DukeNet is a key fiber player in the Carolinas (North and South), and has presences in five other southern states. According to TWC, the acquisition is a key move, increasing data capacity for existing and future business services. Thanks to the acquisition, TWC will add 8,700 miles of fibre optic lines to its existing infrastructure.
DukeNet currently counts among its customers more than 3,500 cell sites as well as other businesses. The transaction is expected to receive regulatory approval and close by Q1 2014.
TWC and other cable operators are in the unenviable position of seeing their primary product, pay TV video, declining. Coupled with encroachment from IPTV, and potential upstart OTT technologies, cable operators are pushing to grow other business lines.
In the case of TWC, negative growth in video subscribers has been offset by growth in high-speed data and voice at the residential level. By moving into business services the company is securing new sources of revenue. From the first quarter of 2011 through the second quarter of 2013, the company grew revenues at an average quarterly growth rate of 6.8%, from $312 million to $564 million.
The move to buy DukeNet was especially insightful as it is growing its business services. During the same period Q12011 to Q2 2013 residential services grew 0.9% as subscribers defected to IPTV and OTT. At the same time, business segment revenues grew from 7 to 11% of total revenue. The purchase of DukeNet is likely to have a positive impact on revenue.

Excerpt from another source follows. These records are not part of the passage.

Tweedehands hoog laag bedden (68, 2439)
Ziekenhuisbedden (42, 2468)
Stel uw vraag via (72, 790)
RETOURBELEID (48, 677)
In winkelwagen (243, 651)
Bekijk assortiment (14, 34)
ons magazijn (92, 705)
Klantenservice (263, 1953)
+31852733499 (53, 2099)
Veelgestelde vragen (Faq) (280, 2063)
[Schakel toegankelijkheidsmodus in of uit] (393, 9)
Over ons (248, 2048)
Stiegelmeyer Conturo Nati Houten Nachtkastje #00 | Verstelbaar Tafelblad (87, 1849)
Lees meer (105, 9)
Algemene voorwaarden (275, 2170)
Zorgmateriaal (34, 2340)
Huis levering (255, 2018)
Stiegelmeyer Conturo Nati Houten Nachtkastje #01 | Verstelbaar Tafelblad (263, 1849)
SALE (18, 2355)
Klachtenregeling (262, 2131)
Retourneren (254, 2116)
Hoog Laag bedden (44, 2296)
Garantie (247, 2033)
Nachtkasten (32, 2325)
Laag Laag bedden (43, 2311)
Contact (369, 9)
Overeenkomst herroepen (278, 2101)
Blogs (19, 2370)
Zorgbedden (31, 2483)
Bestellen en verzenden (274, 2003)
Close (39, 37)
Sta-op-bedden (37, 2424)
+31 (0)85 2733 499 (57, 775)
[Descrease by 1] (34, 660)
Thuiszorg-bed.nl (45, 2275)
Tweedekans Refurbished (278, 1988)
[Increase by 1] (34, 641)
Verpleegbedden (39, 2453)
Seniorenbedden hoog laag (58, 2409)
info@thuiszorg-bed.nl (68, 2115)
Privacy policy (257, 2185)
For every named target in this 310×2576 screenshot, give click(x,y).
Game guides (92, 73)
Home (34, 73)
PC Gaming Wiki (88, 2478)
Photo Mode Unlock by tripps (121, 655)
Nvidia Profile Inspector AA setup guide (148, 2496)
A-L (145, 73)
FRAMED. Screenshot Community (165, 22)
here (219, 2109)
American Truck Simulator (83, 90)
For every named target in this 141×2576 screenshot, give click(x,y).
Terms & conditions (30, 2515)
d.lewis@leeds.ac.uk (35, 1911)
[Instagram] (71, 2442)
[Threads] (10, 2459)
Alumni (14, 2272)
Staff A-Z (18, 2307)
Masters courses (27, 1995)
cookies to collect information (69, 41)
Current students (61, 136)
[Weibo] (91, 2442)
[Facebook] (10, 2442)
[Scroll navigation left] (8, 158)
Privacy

Staying ahead of the technological curve is a problem for all pay TV operators, and cable more than IPTV, with Satellite experiencing the worst of it. IHS believes that while the replacement of lost video revenue from defecting residential customers is being offset by high-speed data for residential and business, effort should be made to retain existing video subscribers. As the company continues to shed residential video subscribers, it will continue to be profitable, thanks in part to growth in business services.